Defense minister Mariusz Blaszczak confirmed the delivery, although not the number, in a Feb. 12 tweet that said they will be used to surveil the country’s eastern border, which it shares with Ukraine and Russian ally Belarus.
Some European countries are also keen to begin producing U.S. weapons on their soil because it would reduce dependency on foreign imports and lower purchasing costs.
In Germany, arms maker Rheinmetall is ready to boost the output of tank and artillery munitions and may start producing High Mobility Artillery Rocket System (HIMARS) mobile rocket launchers, which have had great success targeting Russian positions, CEO Armin Papperger told Reuters.
The system is currently produced by Lockheed Martin Corp in Camden, Arkansas. It is not clear whether the system would be produced under license, a joint venture or some other arrangement.
A Lockheed Martin spokesperson declined to comment directly on the possibility of Rheinmetall beginning production of HIMARS. Lockheed Martin’s Eastern European business development manager for several missile programs, Rita Flaherty, said the company was “exploring co-production and technology transfer with several international partners.”
Latvia, too, is interested in co-producing U.S. munitions. “We recognize the benefits provided by local production of large caliber munitions,” military affairs spokesperson Roberts Skraucs said in a statement to Reuters.
Expectations remain high that European fears of Russian aggression will still generate orders for the biggest, multibillion dollar U.S. weapons like fighter jets and expensive missile defense systems with sophisticated radar. For more expensive arms, the first orders are expected to be used to backfill equipment sent to Ukraine by Poland.

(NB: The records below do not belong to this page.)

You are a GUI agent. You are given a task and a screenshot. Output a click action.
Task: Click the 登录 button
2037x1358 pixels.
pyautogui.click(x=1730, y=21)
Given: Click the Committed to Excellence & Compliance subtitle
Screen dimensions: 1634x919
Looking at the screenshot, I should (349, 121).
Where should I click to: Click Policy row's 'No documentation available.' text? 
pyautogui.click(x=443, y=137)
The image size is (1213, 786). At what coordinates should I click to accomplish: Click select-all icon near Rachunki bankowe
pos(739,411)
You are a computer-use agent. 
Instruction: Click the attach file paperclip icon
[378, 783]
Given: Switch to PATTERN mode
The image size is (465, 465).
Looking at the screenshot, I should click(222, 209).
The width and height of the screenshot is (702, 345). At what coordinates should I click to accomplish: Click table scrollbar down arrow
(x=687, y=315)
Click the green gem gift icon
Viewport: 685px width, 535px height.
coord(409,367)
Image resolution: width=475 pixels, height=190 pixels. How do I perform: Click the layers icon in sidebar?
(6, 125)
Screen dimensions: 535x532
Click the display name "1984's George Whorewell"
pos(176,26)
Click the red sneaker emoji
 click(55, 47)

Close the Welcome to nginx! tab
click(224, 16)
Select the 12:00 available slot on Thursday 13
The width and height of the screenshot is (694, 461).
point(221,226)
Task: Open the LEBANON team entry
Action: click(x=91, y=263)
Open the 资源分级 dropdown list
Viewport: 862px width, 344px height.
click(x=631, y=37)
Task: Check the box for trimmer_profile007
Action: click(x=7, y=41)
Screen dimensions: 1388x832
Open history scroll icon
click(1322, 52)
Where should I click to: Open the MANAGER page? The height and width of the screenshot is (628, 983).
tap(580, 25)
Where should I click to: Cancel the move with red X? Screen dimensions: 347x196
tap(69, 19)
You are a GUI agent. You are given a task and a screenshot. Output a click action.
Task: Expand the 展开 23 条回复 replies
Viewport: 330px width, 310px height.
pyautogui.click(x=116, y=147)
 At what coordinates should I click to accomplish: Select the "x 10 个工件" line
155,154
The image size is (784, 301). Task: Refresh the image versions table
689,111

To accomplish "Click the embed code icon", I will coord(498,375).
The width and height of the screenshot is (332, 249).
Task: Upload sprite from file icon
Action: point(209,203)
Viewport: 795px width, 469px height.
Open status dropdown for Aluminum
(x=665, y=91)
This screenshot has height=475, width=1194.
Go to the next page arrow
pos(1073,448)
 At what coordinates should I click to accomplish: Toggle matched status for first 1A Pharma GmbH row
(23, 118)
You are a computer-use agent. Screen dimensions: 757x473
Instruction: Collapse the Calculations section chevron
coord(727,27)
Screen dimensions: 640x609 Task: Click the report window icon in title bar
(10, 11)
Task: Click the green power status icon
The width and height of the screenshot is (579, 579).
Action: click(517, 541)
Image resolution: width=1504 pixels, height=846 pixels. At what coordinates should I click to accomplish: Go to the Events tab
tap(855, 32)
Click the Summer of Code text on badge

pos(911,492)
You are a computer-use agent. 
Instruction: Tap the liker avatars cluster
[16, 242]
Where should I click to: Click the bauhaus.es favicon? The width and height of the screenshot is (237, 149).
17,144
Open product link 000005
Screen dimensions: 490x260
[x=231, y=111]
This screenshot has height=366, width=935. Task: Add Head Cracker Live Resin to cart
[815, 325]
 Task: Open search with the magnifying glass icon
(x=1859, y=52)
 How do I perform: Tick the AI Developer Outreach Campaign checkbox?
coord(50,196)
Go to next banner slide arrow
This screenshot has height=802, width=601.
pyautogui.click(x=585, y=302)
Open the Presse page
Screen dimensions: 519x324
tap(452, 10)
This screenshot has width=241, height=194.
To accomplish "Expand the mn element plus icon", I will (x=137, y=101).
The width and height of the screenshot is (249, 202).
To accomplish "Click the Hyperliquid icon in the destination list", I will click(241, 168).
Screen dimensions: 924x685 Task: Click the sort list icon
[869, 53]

Slovakia, for example, has said it is ready to send its MiG-29 jets to Ukraine. A likely replacement would be Lockheed Martin’s F-16, which cost about $65 million each.
Investors banking on soaring demand for U.S. weapons have boosted share prices of the biggest U.S. defense contractors – adding $35 billion in market value – since the invasion of Ukraine began.
Artillery still key
Demand is particularly high for 155 millimeter artillery shells. The war in Ukraine has highlighted the continued importance of artillery in helping to overwhelm enemy positions or thwart troop advances. The U.S. last year shipped more than 1 million 155 millimeter shells to Ukraine, a standard round that costs the U.S. Army about $800 each.
The U.S. production goal for 155 millimeter rounds has tripled from 30,000 shells a month to 90,000 a month over the next two years, according to an Army official. The huge increase reflects the need to restock U.S. supplies as well as those of allies including Norway, Canada, Finland, France, Germany and Italy, who sent some of their stocks to Ukraine.
“It has really hit home that this is an industrial-style war,” said Seth Jones with the Center for Strategic and International Studies in Washington, referring to a conflict that requires a high volume of weaponry in a short period of time.
Countries also realized early on in the Ukraine conflict the importance of having the Javelin anti-armor missile in their armories, which frequently appeared in news reports of Ukraine’s destruction of Russian armored columns.
In April, Lithuania said it had set aside 1 billion euros for Javelins and other weapons. In May, Lockheed said it was doubling production and later in the month won, alongside its production partner Raytheon, a $309 million order for more than 1,300 Javelin missiles for Norway, Albania, Latvia as well as to restock U.S. supplies sent to Ukraine. In August, the United States approved a $300 million order for Britain.
Training for Javelins is relatively quick, compared to the learning required for more sophisticated platforms like tanks and planes, and the weapons themselves are relatively inexpensive. The medium-range missiles guide themselves after being launched, allowing the shooter to take cover. A single Javelin costs the U.S. Army about $263,000.